(Records)
++++++

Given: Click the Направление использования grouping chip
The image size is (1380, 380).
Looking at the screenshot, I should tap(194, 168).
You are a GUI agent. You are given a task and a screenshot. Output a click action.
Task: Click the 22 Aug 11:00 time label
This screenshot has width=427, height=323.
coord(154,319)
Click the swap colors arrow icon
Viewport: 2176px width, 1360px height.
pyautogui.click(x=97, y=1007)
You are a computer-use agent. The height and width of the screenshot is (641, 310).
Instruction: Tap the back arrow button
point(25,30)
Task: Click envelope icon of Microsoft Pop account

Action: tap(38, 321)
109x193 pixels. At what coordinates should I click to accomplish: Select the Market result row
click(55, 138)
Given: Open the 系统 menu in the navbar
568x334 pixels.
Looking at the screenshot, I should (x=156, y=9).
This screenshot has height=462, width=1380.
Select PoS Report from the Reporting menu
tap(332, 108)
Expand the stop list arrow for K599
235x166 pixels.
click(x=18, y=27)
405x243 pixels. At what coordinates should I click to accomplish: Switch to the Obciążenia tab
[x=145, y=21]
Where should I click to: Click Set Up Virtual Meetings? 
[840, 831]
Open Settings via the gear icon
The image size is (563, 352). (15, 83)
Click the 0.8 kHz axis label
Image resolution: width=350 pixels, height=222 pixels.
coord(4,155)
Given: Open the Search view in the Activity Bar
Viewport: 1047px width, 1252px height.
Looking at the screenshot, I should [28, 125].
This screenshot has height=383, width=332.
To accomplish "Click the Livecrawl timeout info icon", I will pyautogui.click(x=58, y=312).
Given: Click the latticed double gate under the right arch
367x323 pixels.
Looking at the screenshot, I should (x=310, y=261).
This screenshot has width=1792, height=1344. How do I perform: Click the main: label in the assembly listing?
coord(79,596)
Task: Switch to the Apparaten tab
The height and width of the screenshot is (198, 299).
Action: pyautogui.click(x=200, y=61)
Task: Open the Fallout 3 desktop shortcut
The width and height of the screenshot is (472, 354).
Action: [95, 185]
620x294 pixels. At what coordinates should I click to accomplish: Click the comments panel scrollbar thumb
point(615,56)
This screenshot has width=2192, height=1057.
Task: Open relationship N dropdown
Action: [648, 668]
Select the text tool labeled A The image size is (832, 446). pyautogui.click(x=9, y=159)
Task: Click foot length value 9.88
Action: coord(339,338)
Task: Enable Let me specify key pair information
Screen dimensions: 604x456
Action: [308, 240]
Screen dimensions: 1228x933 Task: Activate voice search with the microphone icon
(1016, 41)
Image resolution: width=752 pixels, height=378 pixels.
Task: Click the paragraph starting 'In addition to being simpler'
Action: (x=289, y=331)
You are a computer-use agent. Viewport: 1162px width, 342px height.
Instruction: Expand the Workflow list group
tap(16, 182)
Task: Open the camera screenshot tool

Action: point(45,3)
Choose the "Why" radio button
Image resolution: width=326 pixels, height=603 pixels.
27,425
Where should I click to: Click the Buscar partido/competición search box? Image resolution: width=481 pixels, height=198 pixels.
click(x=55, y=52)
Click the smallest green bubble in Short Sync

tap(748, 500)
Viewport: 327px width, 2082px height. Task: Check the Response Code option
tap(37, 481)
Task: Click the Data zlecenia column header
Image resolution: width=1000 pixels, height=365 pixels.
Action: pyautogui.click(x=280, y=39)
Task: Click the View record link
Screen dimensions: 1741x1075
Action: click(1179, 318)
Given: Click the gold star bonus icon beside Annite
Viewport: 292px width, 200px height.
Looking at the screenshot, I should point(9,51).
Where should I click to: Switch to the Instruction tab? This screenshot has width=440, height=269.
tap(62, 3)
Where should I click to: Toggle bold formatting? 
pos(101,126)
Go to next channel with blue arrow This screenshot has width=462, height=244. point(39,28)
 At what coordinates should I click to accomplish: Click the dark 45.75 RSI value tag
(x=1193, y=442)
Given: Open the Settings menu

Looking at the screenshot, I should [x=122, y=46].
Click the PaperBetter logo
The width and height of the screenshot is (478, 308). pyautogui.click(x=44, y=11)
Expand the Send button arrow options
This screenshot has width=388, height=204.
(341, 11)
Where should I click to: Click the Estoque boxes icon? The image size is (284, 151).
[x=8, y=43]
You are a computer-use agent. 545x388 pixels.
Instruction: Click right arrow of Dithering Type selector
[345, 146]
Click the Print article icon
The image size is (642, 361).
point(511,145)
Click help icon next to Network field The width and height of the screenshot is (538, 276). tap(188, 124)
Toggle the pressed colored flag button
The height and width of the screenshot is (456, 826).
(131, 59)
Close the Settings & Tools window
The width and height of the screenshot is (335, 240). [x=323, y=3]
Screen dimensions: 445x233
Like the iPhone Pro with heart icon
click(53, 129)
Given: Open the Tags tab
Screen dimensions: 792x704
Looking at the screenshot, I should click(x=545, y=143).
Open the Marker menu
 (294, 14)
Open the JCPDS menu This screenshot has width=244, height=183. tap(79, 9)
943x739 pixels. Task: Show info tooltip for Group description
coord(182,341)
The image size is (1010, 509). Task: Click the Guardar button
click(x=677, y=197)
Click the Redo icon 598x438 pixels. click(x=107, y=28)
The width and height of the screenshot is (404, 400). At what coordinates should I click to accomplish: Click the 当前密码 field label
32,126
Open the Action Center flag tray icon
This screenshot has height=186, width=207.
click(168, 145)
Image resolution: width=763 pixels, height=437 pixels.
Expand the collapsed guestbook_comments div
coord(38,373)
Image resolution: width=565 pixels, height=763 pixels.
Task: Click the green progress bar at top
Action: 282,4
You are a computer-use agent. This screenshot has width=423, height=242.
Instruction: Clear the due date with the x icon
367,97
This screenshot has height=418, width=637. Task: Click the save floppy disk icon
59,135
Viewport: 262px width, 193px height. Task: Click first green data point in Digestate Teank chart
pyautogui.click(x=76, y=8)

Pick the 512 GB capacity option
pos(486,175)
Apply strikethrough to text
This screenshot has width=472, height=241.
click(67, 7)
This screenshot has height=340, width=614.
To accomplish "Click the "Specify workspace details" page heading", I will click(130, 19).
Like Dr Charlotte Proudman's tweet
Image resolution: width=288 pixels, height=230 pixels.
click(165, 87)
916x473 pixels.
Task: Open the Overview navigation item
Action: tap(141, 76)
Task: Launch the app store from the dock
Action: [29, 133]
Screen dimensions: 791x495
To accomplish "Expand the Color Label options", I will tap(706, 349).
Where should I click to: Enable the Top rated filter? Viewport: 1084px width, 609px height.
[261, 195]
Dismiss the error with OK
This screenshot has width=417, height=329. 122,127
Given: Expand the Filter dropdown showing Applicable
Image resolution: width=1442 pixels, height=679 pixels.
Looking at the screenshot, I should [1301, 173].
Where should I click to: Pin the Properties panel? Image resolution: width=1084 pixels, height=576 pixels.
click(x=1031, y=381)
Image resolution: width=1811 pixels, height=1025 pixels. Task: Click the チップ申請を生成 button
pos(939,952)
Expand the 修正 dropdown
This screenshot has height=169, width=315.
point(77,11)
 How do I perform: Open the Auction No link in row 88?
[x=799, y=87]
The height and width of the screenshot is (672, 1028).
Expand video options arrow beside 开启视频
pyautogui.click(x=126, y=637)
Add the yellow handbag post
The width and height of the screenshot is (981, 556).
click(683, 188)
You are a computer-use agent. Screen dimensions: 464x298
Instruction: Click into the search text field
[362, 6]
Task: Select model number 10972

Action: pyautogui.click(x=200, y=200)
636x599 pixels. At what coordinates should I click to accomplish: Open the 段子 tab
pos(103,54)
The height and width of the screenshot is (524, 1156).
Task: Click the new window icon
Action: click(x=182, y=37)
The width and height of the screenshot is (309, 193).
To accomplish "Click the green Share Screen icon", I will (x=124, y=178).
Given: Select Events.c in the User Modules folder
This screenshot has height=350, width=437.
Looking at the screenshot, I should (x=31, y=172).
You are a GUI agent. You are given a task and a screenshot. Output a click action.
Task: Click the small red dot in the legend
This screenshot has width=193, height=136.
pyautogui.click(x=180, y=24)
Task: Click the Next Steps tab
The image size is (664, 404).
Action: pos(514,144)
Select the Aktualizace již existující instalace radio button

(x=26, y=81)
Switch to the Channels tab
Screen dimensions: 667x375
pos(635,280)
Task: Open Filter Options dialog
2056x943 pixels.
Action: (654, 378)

++++++

EXERCISE OBJECTIVE >>
Copy out the material from the line containing "This screenshot has width=1792, height=1344." down through the line containing "Action: pyautogui.click(x=200, y=61)", reproducing each line without any change.

COMPLETE RESPONSE >>
This screenshot has width=1792, height=1344. How do I perform: Click the main: label in the assembly listing?
coord(79,596)
Task: Switch to the Apparaten tab
The height and width of the screenshot is (198, 299).
Action: pyautogui.click(x=200, y=61)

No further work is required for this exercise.